The Modern Rust SDK is the recommended approach for new FastEdge HTTP applications. It is based on [WASI-HTTP](https://github.com/WebAssembly/WASI), the standard WebAssembly interface for HTTP applications, and uses the `wstd` crate, which provides Rust bindings for WASI-HTTP.

[Rust and Cargo](https://rustup.rs) are required. On Windows, also install [Visual Studio Build Tools](https://visualstudio.microsoft.com/downloads/#build-tools-for-visual-studio-2022) with the **Desktop development with C++** workload.

<Info>
  Existing apps built with the `fastedge` crate and `wasm32-wasip1` use a different setup — covered in the [Legacy Rust](/fastedge/getting-started/setup-rust-legacy) guide.
</Info>

## Add the WebAssembly target

FastEdge runs applications compiled to `wasm32-wasip2`. Add the target once — it applies to all future builds:

```sh theme={null}
rustup target add wasm32-wasip2
```

## Configure a project

FastEdge applications compile to WebAssembly libraries rather than standalone executables, so start with a Rust library project. Two changes from the defaults are needed: the output type must be `cdylib` (a format the WASI runtime can load), and `wstd` must be listed as a dependency.

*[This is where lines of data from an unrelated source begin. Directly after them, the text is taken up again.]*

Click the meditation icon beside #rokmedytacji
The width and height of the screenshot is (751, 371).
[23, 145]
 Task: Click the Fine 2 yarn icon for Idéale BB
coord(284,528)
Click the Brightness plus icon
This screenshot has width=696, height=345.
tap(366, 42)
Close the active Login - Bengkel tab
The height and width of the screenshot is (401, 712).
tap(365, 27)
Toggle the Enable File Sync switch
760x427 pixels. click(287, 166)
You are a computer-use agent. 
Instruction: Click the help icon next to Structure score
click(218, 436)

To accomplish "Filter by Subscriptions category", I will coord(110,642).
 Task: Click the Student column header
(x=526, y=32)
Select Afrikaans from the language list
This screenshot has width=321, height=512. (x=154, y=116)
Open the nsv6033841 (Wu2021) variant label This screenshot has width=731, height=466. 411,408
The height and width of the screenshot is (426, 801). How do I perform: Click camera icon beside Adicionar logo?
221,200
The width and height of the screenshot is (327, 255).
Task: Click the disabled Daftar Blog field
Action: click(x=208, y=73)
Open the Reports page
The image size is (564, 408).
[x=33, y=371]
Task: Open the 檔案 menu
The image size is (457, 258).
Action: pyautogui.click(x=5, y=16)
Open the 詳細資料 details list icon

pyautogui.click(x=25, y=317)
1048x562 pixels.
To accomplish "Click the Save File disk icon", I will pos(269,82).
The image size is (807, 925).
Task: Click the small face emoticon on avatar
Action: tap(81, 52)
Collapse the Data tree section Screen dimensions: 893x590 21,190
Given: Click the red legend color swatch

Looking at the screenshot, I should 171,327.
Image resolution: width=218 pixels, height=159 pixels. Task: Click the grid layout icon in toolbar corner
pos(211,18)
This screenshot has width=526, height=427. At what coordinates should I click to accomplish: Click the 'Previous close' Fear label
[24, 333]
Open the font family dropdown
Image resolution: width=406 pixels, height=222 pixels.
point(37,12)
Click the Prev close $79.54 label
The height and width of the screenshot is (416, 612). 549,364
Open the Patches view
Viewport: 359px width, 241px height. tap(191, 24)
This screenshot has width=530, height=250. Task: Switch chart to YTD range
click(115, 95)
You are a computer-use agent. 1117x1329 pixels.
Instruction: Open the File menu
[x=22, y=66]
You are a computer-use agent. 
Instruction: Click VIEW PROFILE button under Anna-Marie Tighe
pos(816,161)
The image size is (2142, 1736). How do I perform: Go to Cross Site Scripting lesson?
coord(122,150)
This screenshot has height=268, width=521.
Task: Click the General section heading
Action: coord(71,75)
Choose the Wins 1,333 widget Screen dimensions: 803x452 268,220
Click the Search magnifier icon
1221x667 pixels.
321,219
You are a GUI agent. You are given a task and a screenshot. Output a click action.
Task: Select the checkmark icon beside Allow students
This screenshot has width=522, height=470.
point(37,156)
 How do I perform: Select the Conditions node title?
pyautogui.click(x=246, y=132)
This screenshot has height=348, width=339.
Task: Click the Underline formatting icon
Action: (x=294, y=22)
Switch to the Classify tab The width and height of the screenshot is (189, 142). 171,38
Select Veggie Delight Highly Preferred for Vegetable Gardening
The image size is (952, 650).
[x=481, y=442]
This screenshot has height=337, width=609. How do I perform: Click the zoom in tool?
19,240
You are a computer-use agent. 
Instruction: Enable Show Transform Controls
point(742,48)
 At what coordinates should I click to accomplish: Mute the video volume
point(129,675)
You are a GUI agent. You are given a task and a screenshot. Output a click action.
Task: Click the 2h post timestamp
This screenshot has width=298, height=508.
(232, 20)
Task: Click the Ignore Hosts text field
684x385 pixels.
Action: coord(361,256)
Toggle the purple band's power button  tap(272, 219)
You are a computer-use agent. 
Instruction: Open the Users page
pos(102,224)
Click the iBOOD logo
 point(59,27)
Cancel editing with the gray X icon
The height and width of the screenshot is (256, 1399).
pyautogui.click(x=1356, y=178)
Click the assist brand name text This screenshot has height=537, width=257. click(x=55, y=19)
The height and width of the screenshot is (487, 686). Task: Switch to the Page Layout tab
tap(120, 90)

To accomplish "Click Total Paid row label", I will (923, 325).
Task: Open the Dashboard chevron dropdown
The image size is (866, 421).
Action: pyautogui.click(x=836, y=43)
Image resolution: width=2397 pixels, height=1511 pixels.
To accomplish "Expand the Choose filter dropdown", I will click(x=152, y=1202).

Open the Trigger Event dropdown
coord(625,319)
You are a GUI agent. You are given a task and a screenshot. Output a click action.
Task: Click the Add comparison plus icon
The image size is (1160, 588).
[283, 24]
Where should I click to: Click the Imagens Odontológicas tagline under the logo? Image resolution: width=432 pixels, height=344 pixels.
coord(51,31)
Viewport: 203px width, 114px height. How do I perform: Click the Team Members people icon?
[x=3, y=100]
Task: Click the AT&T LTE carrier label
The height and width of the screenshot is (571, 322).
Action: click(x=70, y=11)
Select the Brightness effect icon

1. Create the library crate:

   ```sh theme={null}
   cargo new --lib my-app
   cd my-app
   ```

2. Replace the contents of `Cargo.toml`:

   ```toml theme={null}
   [package]
   name = "my_app"
   version = "0.1.0"
   edition = "2021"

   [lib]
   crate-type = ["cdylib"]

   [dependencies]
   wstd = "0.6"
   anyhow = "1"
   ```

   Without `crate-type = ["cdylib"]`, the build succeeds but the output can't run as a FastEdge application.

## Verify the toolchain

A minimal handler is enough to confirm the toolchain produces a valid WebAssembly component. Replace `src/lib.rs`:

```rust theme={null}
use wstd::http::body::Body;
use wstd::http::{Request, Response};

#[wstd::http_server]
async fn main(_request: Request<Body>) -> anyhow::Result<Response<Body>> {
    Ok(Response::builder()
        .status(200)
        .body(Body::from("OK"))?)
}
```

Build it:

```sh theme={null}
cargo build --release --target wasm32-wasip2
```

The first build downloads dependencies and takes one to two minutes. When it completes without errors, the toolchain is ready — the compiled binary is at `./target/wasm32-wasip2/release/my_app.wasm`.